It has been sold out. The business model that seems to be in vogue in recent years emphasizes short-term, quick profits, inflating share prices (which makes bonuses offered in the form of stock options pay off) by whatever means are handy and quick, avoiding risk, and avoiding long-term investment. These latter two contribute most directly to the decline in R&D activities.
I see it a lot in the field that I work in, which often involves purchase of state-of-the-art scientific instrumentation. Time was there were companies competing for these niche markets and they did so by innovating and offering improved products and services to customers. What we've seen lately is not so much innovation and building better products as companies gathering enough capital to buy out their competitors and thus avoid having to innovate and build better products. They simply buy out the competition and take their (often better) products off the market.

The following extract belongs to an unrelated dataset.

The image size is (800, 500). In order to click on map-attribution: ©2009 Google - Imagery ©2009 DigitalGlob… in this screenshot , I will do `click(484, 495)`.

And, for the free marketeers out there, no, I can't start my own business and offer those better products and services to the market. You're talking about hundreds of millions of dollars just in startup costs alone to develop these products. Not the kind of thing you do in your garage. But time was companies like Hewlett-Packard and Bell Labs used to, but not anymore (sold out).

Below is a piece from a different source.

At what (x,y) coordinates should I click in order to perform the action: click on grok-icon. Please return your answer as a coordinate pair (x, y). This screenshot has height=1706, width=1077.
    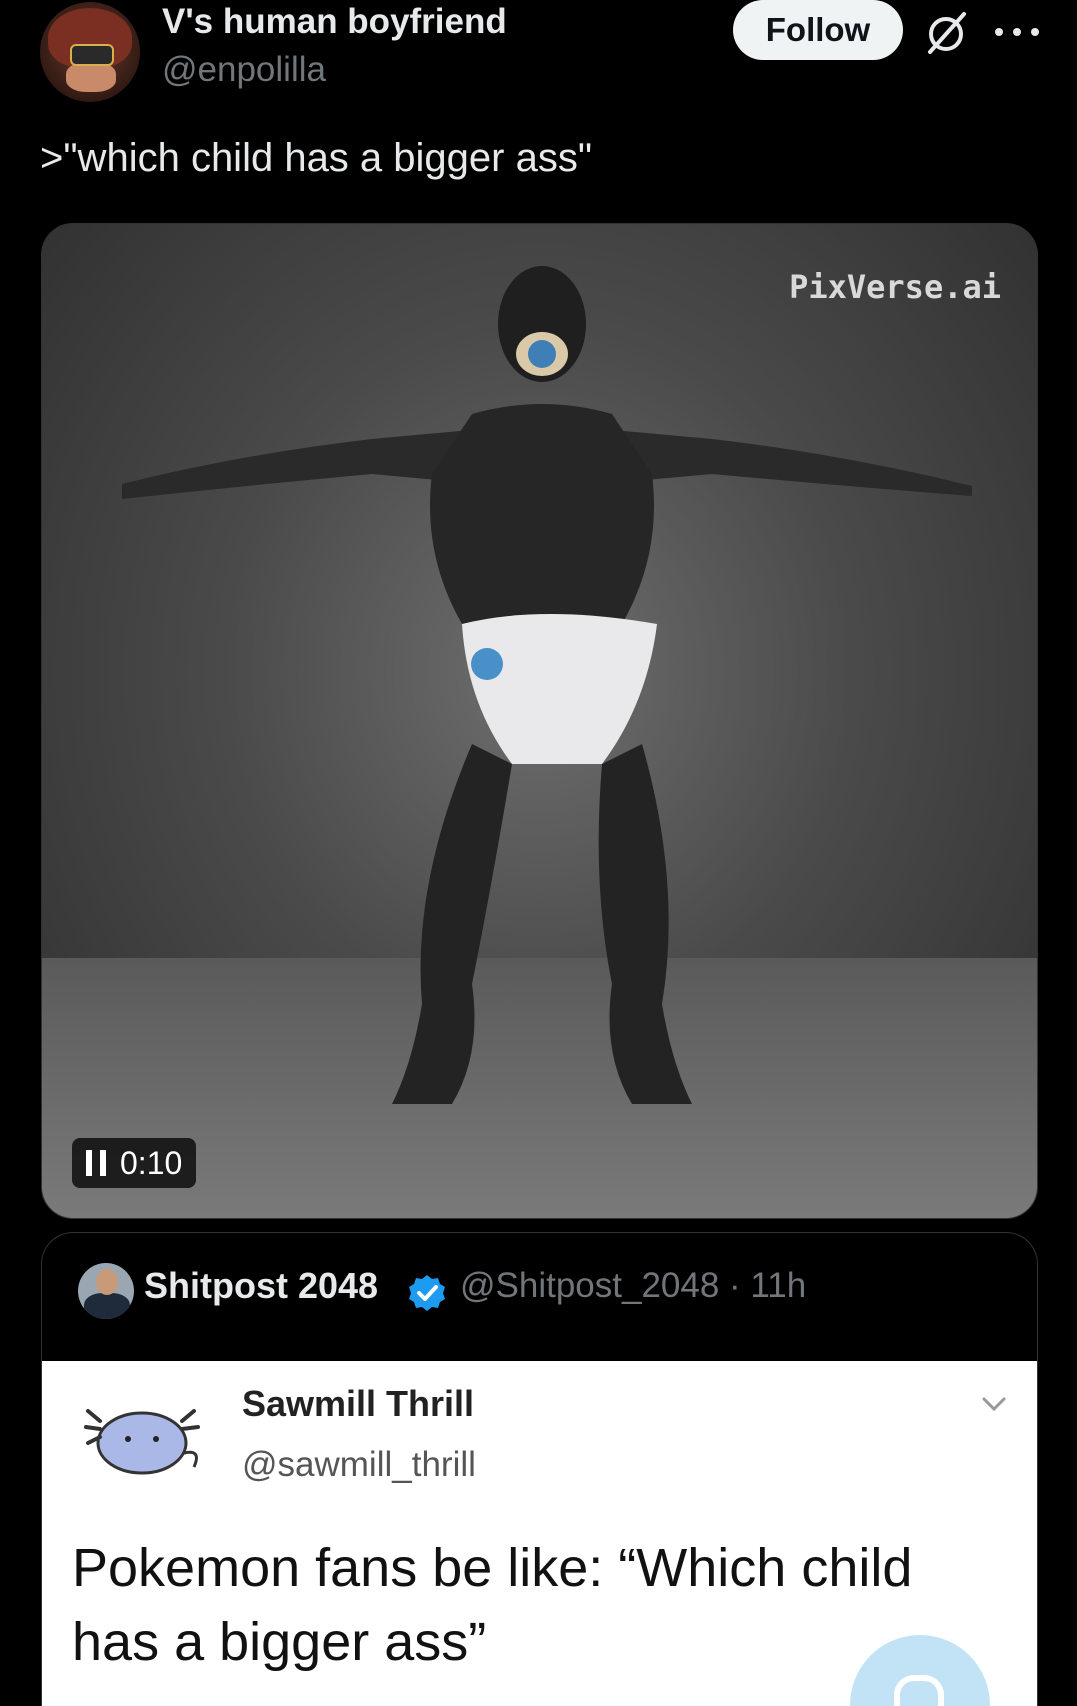
    Looking at the image, I should click on (946, 32).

Don't forget the part where the senior executives then use that temporary boost to the bottom line to coast to better jobs elsewhere, leaving the mid- and lower-level employees to clean up the mess they made.
Another chimera. This has always been the case when it comes to publicly traded companies. American businesses have always been oriented towards short term, as opposed to European ones, for instance (and where did it get them). Long-term planning is a dream of every rational human being, as you undoubtedly are --- it is really intellectually appealing. Nobody has ever been able to implement it, however, and many slided into socialism. By being short-term oriented, American businesses remain agile and are FORCED to respond quickly to changing circumstances. Long-term planners cannot.
Finally, you misplace the blame: it is the investors that put pressure on short-term performance, and management merely responds to it.
emphasizes short-term, quick profits, inflating share prices You cannot "inflate" share prices: you can make shares worthy of being purchased. You may want to be aware of the fact that this is precisely what management was hired to do. Just like you, it is merely doing its job.
>(which makes bonuses offered in the form of stock options pay off)
This is socialist garbage, please excuse me. Again, even if it were true, why would boards continue to pay those bonuses? Why would the investment community not be able to see through the profits that you claim to be artificial.
Like many, you appear to view management as following some self-serving goals. This is patently false.
by whatever means are handy and quick, avoiding risk,
How have you determined they that avoid risk?
and avoiding long-term investment. How have you determined that?
These latter two contribute most directly to the decline in R&D activities. R&D investment is much like you savings for Christmas presents: as much as you want to make nice gifts, you do it only to the extent that you can afford. The same is with R&D in companies.
When was the last time you saw your companies accounting books?
Ding! We have a winner!
I've noted for some time that US corporations no longer give any thought to what used to be called the "greater social good." Now we have the specter of firms like Tyson's, Enron, and WorldCom. Businessmen of the last generation were generally more honorable than today.